October 2, 2008 7:58 am
Posted by Will under DIY, Geek, biking
[3] Comments
When you buy your own crown race remover and setter. At midnight.
October 1, 2008 10:50 pm
Posted by Will under biking
[3] Comments
Agh. While my trip to the Bike Kitchen tonight was entirely excellent in that with the excellent assistance of the supervising cook the crown race on the fork got set (the crown race is the little ring that the bottom headset bearings roll on) and so did the top and bottom headset cups.
The only thing left was to come home and install the new forks, except when I did I literally came up a thread or two short, meaning that there was nothing for the headset lock nut to grab onto.

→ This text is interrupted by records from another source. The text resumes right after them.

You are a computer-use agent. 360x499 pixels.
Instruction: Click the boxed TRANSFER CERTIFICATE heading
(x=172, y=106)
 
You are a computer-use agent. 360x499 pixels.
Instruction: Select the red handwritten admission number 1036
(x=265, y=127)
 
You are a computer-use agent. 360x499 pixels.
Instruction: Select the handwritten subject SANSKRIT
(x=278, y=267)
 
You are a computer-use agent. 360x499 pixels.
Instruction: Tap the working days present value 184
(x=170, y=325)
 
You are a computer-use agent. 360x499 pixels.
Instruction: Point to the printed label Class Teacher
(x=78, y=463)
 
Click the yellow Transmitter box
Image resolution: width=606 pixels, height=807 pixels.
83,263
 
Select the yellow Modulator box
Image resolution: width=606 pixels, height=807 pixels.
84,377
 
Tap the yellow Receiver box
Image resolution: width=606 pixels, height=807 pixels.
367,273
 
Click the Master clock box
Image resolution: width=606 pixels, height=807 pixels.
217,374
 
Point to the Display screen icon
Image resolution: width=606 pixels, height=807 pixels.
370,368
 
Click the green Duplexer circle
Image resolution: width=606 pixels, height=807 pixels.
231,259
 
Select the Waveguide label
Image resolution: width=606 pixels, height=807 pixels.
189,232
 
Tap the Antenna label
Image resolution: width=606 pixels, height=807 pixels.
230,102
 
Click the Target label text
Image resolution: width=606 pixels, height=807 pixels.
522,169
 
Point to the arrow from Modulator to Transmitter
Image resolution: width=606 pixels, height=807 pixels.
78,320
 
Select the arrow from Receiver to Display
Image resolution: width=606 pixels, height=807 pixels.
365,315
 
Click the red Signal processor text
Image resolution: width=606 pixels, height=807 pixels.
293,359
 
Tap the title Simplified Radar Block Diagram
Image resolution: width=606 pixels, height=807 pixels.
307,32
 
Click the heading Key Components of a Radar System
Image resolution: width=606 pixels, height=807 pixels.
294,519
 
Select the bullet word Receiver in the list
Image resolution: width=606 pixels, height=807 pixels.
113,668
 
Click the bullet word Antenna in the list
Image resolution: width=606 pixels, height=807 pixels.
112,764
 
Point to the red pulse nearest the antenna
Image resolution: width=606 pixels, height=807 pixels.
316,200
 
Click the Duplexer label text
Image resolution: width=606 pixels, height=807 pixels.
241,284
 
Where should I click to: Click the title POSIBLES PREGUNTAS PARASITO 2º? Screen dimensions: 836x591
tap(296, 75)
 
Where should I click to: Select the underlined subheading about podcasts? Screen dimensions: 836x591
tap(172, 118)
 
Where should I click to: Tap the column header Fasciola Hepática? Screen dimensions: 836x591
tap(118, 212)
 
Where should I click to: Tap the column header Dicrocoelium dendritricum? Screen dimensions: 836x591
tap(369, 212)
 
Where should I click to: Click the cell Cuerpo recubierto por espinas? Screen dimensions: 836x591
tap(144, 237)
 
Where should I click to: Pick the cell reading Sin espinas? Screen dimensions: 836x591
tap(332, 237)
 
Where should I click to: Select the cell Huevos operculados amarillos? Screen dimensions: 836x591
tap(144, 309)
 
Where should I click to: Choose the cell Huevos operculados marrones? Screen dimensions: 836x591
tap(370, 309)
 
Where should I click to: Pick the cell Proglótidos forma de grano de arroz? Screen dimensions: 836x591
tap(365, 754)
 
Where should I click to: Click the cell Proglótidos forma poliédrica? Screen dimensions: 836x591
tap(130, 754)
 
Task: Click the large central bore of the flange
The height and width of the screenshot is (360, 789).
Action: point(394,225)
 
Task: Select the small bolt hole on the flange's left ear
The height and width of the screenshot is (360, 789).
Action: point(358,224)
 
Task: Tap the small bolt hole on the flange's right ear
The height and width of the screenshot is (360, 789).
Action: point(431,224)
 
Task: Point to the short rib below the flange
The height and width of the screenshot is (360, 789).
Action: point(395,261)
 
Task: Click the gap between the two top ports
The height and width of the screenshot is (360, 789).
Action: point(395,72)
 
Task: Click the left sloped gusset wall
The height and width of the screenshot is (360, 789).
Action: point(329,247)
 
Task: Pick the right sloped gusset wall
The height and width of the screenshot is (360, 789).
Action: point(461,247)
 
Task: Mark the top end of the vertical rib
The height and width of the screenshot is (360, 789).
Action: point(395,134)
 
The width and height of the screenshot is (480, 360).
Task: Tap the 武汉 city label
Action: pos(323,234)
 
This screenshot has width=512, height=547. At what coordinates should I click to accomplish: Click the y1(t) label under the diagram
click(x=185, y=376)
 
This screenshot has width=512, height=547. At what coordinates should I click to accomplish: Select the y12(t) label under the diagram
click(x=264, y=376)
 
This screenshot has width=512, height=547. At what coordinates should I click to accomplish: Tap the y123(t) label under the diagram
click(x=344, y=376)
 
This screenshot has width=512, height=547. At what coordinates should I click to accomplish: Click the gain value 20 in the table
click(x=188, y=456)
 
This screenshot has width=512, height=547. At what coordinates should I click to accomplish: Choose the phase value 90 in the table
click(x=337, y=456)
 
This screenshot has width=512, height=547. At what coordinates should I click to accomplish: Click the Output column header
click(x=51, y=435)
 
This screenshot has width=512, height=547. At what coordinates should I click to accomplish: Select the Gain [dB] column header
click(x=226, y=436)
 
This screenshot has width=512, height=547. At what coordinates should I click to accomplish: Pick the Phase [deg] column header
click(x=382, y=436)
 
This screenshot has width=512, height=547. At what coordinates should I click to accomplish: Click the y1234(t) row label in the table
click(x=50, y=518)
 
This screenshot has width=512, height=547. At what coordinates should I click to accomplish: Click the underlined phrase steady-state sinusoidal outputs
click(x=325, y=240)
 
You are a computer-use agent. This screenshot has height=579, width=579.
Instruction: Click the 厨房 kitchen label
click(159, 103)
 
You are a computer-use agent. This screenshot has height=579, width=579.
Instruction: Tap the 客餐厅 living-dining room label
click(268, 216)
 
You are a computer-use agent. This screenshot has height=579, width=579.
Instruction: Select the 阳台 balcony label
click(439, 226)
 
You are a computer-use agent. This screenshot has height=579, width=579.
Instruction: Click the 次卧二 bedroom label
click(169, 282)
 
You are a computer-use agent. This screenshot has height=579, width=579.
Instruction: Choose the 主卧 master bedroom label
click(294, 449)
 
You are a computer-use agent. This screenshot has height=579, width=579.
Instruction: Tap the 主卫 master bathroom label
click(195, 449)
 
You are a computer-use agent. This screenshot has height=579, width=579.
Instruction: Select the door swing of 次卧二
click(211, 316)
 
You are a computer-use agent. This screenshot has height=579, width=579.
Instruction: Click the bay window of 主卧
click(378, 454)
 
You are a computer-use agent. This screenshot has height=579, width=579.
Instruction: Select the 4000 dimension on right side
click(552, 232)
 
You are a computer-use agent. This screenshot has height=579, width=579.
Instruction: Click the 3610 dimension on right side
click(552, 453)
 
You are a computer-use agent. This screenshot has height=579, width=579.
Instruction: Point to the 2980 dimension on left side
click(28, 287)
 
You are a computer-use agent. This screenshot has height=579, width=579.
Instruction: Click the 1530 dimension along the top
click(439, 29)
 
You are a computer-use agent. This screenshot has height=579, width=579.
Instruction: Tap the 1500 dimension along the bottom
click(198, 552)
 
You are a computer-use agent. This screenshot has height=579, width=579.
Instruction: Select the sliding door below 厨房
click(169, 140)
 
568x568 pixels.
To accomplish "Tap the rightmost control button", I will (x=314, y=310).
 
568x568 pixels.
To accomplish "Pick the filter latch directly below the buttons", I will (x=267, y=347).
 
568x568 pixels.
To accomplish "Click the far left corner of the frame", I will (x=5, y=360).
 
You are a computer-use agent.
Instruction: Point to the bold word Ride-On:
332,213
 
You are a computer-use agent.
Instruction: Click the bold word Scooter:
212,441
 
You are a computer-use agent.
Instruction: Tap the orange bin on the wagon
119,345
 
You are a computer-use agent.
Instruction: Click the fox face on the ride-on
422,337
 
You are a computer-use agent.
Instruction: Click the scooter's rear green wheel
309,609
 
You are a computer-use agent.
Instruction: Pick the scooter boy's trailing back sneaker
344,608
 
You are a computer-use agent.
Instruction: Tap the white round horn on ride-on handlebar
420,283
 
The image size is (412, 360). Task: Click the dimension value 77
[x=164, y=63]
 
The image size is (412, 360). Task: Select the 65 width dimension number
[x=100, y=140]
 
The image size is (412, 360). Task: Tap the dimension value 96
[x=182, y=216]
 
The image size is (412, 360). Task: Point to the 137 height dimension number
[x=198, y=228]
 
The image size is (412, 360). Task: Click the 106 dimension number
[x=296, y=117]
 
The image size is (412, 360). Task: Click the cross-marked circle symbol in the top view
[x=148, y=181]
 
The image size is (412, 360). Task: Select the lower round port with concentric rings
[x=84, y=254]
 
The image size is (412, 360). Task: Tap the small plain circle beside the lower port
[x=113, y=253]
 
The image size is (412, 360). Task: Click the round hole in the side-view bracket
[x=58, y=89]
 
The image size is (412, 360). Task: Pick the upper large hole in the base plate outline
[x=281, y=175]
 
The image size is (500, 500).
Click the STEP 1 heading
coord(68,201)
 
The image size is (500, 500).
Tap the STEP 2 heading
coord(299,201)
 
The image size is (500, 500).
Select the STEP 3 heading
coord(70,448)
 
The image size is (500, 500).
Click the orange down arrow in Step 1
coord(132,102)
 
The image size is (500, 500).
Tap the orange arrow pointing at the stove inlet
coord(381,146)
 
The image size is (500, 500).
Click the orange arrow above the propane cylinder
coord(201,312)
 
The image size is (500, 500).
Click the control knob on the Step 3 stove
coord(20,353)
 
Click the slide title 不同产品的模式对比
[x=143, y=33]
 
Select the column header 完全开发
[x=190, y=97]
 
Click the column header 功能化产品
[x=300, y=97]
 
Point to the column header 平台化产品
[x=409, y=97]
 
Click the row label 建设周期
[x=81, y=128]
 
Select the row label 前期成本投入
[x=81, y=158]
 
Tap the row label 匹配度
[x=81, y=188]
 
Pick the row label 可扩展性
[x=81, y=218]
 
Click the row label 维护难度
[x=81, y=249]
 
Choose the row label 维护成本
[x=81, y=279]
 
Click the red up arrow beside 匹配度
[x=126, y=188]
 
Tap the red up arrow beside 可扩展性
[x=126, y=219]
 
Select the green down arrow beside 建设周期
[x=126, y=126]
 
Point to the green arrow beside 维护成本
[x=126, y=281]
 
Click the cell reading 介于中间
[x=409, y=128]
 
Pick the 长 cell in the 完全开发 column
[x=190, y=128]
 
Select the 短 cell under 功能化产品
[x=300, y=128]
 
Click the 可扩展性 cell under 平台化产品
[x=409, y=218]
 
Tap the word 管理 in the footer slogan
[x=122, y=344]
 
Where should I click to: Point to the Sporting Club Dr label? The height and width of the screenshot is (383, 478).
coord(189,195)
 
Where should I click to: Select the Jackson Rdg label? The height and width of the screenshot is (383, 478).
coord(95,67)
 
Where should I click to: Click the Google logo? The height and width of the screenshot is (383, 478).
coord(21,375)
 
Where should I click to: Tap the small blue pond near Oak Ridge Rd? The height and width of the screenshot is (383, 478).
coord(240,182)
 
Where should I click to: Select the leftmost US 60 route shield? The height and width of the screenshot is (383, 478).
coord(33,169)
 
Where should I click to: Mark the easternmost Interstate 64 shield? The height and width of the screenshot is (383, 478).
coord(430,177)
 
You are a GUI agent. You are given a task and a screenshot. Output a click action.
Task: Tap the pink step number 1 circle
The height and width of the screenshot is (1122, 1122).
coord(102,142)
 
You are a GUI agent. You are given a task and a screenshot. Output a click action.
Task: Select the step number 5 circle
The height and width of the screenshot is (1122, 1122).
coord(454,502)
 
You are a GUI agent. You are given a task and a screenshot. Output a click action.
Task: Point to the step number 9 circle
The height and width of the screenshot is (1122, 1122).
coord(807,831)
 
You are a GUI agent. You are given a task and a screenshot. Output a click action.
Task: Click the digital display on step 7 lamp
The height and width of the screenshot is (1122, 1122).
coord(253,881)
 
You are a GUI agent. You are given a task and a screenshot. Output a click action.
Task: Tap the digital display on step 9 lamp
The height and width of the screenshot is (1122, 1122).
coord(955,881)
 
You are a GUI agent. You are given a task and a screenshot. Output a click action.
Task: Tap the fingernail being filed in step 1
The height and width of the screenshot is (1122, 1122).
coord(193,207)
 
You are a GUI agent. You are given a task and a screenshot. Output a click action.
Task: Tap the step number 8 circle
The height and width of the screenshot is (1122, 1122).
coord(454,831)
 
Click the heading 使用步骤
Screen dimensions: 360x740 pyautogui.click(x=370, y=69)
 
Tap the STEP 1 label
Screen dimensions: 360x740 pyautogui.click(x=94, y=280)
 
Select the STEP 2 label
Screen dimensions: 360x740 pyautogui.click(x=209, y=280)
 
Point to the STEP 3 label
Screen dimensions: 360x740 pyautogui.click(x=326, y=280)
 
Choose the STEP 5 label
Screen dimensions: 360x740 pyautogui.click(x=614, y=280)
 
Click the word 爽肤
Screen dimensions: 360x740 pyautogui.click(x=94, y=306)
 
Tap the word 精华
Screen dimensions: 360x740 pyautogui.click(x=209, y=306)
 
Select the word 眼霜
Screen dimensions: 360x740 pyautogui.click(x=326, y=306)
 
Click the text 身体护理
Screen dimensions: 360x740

I wondered aloud, how can this be, godammit? Even going so far as to extract the new forks and measure them up against the old ones — and they were exactly the same overall height with exactly the same 220-mm steerer tubes.
The problem was the bearings of the new headset were of the sealed variety in comparison to the bargain basement ring o’ exposed bearings that were the original equipment, and the new bearings casing was juuuuuuuust efuckingnough to keep the locknut from mating with the threads atop the steertube.
Gah!
So Le Noir is to be mothballed again for another day or two as I must now await delivery from nashbar.com of a fork with the 240-mm steerer tube and a set of spacers to fill in the excess should I not wish to risk cutting it down.
Of course now I’ve got to figure out a way to extract the crown race from these forks ‘cuz I’m gonna need it for the new ones.
Bikes, man. Just when you think you’re on, they pull you back off!
October 1, 2008 7:16 am
Posted by Will under biking, civics, commerce, government
[7] Comments
In the wake of the recent uptick in citations being issued to cyclists on unregistered bikes, my Giant OCR roadie is now legal. After work yesterday I rode it over to LAPD Central Division on 6th Street and Maple in the heart of downtown’s skid row — the only police station* in the entire city that issues bike licenses — and after presenting my ID and completing a short form, I was presented with the two stickers shown above, the blue/silver license and the yellow/white renewal sticker.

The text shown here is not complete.